On Thu, Jan 26, 2012 at 12:53 PM, Konstantin Vladimirov
<konstantin.vladimirov@gmail.com> wrote:
> Hi,
>
> If I know what I am doing, and my code itself guarantees, that there
> will be no overflows and UB here, can I switch off this signed char to
> unsigned char expansion in favor of signed char to signed int
> expansion?

No, you can't.

Richard.

> ---
> With best regards, Konstantin
>
> On Thu, Jan 26, 2012 at 3:04 PM, Jakub Jelinek <jakub@redhat.com> wrote:
>> On Thu, Jan 26, 2012 at 02:27:45PM +0400, Konstantin Vladimirov wrote:
>>> Consider code:
>>>
>>> char A;
>>> char B;
>>>
>>> char sum_A_B ( void )
>>> {
>>> ? char sum = A + B;
>>>
>>> ? return sum;
>>> }
>>> ? [repro.c : 6:8] A.0 = A;
>>> ? [repro.c : 6:8] A.1 = (unsigned char) A.0;
>>> ? [repro.c : 6:8] B.2 = B;
>>> ? [repro.c : 6:8] B.3 = (unsigned char) B.2;
>>> ? [repro.c : 6:8] D.1990 = A.1 + B.3;
>>> ? [repro.c : 6:8] sum = (char) D.1990;
>>> ? [repro.c : 8:3] D.1991 = sum;
>>> ? [repro.c : 8:3] return D.1991;
>>> }
>>>
>>> It looks really weird.
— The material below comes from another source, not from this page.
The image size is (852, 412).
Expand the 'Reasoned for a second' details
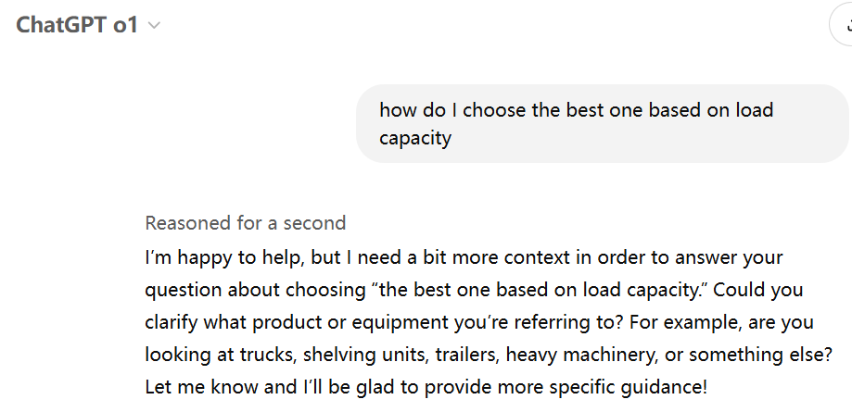pyautogui.click(x=245, y=223)
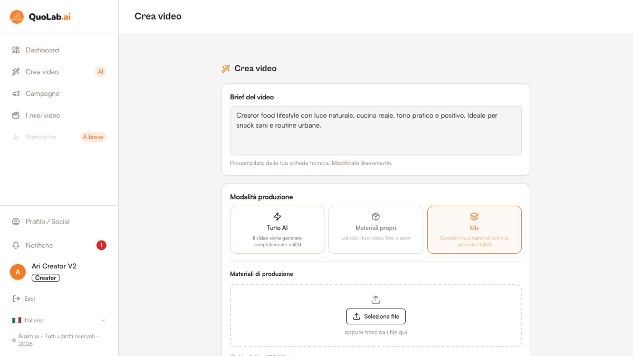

Why gcc promotes char to unsigned char internally?
>>
>> To avoid triggering undefined behavior.
>> A + B in C for char A and B is (int) A + (int) B, so either we'd have to
>> promote it to int and then demote, or we just cast it to unsigned and do the
>> addition in 8-bit. ?If we don't do that, e.g. for
>> A = 127 and B = 127 we'd trigger undefined behavior of signed addition.
>> In unsigned char 127 + 127 is valid.